▸ **EXTRAIT DU DOCUMENT**:
——

Comme on l’a dit, l’innovation dans le secteur de la surveillance est foisonnante en Israël. BriefCam est un système de vidéo-synthèse qui permet de visionner des heures de vidéosurveillance en quelques minutes en résumant les images aux principaux mouvements. Un gain de temps considérable pour des enquêteurs qui doivent visionner des centaines d’heures d’enregistrement pour retrouver un suspect potentiel.

Dans le domaine des smartgrids, la société GridON a mis au point un système ayant pour but de réduire les conséquences des défauts de courant sur les réseaux d’électricité et de promouvoir la flexibilité dans les procédures de distribution.

Dans le domaine de la réalité virtuelle, Cubital Ltd a créé des prototypes de machines permettant de visionner en 3D le travail d’ingénieurs directement depuis leur écran d’ordinateur. La technologie est aujourd’hui utilisée dans l’industrie de l’automobile, de l’aérospatiale, du médical ainsi que dans les instituts de recherche.

Dernier exemple dans le domaine de l’énergie, avec SolarEdge. L’entreprise a mis au point un module qui optimise chaque maillon d’une chaîne solaire photovoltaïque, en maximisant la production d’énergie tout en la surveillant en permanence pour détecter les défauts et empêcher un éventuel vol.

La présence française en Israël

Israël abrite une forte communauté française très impliquée dans l’écosystème numérique. « La scène locale se nourrit de l’immigration de France, et d’entrepreneurs français sensibilisés aux atouts de la tech israélienne », explique Patricia Lahy-Engel, qui dirige TheHive (évoqué plus largement ICI), un accélérateur créé voilà trois ans, à Tel-Aviv et Ashdod.

« Les entrepreneurs d’origine française ont souvent une vision long terme qui fait défaut à leurs homologues israéliens », pointe cette responsable. Pour l’heure, TheHive, qui a mis en place en 2015 un programme d’échange avec l’accélérateur parisien Numa, a couvé 73 start-up, créées par 146 entrepreneurs venant de 26 pays, dont environ 30 % de France.

——

▸ **TRAVAIL DEMANDÉ**:
D'après l'extrait sur l'innovation en Israël, pourquoi BriefCam fait-il gagner un temps considérable aux enquêteurs ? Expliquez-le en une à trois phrases.

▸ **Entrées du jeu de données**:
——

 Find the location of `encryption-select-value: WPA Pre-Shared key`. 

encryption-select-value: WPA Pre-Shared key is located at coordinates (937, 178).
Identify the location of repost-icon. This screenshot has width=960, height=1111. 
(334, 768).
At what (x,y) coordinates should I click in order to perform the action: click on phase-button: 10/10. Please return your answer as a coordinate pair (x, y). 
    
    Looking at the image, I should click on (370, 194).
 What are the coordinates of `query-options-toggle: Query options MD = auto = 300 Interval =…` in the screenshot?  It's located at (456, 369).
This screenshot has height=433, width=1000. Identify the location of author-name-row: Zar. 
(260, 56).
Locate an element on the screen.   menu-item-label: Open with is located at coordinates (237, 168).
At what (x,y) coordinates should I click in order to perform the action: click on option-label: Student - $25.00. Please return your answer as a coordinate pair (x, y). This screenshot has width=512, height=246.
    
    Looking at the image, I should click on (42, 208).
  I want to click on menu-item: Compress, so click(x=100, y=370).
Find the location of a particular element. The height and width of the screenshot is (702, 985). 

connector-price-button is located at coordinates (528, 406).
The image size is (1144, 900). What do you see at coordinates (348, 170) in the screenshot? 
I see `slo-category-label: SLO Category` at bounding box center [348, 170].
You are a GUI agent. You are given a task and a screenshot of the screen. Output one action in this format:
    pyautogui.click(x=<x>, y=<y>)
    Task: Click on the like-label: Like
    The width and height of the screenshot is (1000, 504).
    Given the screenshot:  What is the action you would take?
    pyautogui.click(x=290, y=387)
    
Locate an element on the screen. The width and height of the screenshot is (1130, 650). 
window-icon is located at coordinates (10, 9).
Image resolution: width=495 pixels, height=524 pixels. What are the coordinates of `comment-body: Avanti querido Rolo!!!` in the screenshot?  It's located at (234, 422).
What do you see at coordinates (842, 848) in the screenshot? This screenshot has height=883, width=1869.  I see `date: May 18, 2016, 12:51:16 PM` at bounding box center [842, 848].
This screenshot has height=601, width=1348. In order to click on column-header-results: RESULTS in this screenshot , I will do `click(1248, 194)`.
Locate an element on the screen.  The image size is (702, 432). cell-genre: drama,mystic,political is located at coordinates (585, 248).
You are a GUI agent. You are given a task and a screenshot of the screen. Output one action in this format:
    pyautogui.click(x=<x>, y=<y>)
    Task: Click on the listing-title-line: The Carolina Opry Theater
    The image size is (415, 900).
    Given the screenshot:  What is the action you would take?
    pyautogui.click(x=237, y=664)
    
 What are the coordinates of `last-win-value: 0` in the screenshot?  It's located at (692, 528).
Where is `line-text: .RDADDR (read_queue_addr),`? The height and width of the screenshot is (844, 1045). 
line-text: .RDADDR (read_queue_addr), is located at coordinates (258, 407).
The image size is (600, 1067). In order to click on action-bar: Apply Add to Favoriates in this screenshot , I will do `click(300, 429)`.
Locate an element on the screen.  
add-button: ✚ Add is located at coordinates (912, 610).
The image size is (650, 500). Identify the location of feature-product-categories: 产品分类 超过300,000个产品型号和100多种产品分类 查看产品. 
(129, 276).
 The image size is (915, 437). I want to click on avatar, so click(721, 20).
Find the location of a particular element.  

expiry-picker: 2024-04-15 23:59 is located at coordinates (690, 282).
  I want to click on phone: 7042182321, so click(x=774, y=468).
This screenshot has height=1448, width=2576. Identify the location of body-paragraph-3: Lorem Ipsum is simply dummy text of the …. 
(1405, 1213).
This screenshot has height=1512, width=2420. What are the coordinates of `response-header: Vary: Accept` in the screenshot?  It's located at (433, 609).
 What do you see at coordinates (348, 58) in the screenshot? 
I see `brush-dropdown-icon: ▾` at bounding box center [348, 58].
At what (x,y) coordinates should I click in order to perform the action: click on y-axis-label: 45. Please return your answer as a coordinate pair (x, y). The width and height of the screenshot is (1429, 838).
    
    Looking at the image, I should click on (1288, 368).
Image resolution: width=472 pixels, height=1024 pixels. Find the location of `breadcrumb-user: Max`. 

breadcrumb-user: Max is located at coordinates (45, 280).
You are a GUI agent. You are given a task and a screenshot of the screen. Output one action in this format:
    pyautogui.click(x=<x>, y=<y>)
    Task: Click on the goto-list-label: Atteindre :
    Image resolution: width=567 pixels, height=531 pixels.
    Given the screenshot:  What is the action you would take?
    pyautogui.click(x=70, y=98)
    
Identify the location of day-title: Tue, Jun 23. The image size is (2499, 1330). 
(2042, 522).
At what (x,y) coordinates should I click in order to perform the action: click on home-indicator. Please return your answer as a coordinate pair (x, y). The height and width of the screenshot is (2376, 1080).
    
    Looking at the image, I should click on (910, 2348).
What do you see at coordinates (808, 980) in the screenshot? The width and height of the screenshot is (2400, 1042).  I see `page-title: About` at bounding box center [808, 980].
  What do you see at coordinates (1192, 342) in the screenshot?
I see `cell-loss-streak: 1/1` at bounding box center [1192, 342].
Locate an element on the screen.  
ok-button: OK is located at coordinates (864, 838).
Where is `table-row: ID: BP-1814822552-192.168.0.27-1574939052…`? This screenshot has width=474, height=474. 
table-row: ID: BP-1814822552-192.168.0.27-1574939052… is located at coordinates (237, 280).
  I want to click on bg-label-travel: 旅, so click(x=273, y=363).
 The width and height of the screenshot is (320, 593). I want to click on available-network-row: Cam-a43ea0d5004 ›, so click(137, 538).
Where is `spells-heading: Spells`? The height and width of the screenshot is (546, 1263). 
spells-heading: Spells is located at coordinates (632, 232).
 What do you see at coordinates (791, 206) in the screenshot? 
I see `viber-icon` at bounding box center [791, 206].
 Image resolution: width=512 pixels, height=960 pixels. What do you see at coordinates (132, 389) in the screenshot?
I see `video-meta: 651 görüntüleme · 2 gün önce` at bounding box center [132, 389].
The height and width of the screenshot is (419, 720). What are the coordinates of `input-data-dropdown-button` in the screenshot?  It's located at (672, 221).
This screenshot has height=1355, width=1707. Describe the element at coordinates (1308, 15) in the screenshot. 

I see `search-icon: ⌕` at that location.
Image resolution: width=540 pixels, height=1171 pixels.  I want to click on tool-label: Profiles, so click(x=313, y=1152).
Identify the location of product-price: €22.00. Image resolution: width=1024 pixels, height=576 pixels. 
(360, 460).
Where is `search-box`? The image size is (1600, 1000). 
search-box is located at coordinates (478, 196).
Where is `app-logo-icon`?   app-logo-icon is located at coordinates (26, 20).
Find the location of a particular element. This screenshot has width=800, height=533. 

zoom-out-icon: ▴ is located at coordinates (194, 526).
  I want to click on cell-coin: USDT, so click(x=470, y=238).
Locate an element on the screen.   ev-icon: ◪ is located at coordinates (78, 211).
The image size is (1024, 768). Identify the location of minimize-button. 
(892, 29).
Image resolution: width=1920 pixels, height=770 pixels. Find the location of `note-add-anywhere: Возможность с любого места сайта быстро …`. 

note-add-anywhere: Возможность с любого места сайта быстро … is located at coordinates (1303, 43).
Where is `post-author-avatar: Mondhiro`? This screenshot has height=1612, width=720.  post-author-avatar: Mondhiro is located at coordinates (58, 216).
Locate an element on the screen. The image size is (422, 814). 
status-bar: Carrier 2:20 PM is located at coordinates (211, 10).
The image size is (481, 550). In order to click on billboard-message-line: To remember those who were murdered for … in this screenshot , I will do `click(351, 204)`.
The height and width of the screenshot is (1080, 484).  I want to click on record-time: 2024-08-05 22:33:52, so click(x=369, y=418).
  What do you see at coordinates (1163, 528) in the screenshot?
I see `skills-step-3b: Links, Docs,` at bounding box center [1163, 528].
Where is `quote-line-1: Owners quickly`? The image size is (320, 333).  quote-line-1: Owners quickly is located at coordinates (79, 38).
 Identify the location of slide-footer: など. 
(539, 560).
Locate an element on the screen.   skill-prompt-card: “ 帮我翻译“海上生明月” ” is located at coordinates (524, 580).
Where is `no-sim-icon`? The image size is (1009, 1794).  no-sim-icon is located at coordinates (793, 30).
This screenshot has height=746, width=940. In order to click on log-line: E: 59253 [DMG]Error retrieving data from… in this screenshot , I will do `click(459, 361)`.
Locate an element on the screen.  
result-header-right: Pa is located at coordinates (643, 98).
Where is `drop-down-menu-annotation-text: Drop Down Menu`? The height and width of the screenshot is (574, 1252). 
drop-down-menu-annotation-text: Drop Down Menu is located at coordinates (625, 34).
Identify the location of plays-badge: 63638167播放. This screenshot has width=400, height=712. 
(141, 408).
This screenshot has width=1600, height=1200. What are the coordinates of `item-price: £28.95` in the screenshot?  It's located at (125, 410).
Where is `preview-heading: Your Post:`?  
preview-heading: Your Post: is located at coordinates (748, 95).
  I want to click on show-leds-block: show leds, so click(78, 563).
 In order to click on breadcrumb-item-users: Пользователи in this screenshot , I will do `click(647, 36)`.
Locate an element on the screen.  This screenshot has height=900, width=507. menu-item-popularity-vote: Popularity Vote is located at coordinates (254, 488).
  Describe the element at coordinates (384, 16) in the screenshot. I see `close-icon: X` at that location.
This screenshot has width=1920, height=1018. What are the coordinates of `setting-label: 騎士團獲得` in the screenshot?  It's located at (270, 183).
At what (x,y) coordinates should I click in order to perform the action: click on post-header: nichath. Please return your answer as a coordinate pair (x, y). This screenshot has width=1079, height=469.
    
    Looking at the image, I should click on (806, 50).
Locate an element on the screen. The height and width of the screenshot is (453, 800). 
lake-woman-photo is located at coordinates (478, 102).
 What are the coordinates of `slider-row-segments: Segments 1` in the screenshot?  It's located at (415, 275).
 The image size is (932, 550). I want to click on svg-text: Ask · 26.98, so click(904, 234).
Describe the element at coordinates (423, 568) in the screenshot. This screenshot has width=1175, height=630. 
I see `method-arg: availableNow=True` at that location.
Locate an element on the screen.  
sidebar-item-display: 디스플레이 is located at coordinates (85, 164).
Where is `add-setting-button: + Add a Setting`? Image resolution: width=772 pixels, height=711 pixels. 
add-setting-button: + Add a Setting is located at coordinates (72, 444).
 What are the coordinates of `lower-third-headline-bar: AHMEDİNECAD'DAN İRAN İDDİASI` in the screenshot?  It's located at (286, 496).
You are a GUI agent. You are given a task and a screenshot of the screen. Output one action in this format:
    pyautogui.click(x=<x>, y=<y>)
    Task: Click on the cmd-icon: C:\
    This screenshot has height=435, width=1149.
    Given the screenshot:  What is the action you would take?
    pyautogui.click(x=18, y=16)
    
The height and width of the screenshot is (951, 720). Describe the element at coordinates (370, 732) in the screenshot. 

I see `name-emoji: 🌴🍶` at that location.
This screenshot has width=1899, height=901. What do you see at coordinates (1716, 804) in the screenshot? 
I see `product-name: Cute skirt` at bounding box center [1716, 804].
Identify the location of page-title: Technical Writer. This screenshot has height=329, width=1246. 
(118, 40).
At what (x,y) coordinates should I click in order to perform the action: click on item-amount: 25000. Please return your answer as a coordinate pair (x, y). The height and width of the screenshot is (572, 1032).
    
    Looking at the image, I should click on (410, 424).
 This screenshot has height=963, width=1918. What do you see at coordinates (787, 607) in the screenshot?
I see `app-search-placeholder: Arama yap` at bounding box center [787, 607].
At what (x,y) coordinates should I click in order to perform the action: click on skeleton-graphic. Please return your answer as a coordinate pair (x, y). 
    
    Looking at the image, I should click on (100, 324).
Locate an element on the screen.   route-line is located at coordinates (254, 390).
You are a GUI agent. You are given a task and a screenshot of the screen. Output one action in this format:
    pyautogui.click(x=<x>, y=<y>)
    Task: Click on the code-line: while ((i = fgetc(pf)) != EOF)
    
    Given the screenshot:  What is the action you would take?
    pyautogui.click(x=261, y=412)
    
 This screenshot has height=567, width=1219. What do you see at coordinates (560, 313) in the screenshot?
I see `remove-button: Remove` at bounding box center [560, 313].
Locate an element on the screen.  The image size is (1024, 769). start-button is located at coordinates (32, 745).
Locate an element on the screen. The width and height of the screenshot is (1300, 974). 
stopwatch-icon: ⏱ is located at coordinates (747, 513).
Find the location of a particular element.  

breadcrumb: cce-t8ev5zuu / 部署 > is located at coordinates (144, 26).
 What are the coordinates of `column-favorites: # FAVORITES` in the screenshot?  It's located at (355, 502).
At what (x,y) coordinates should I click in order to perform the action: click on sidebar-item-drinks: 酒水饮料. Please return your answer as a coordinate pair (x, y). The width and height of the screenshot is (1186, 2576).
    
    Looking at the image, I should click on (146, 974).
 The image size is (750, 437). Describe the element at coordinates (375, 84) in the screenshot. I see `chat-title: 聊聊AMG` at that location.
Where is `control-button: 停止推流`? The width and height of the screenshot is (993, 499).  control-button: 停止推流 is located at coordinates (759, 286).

——

▸ **RÉPONSE CI-DESSOUS**:
BriefCam résume les images de vidéosurveillance aux principaux mouvements, ce qui permet de visionner des heures d'enregistrement en quelques minutes. Le gain de temps est considérable pour les enquêteurs, qui doivent visionner des centaines d'heures d'enregistrement pour retrouver un suspect potentiel.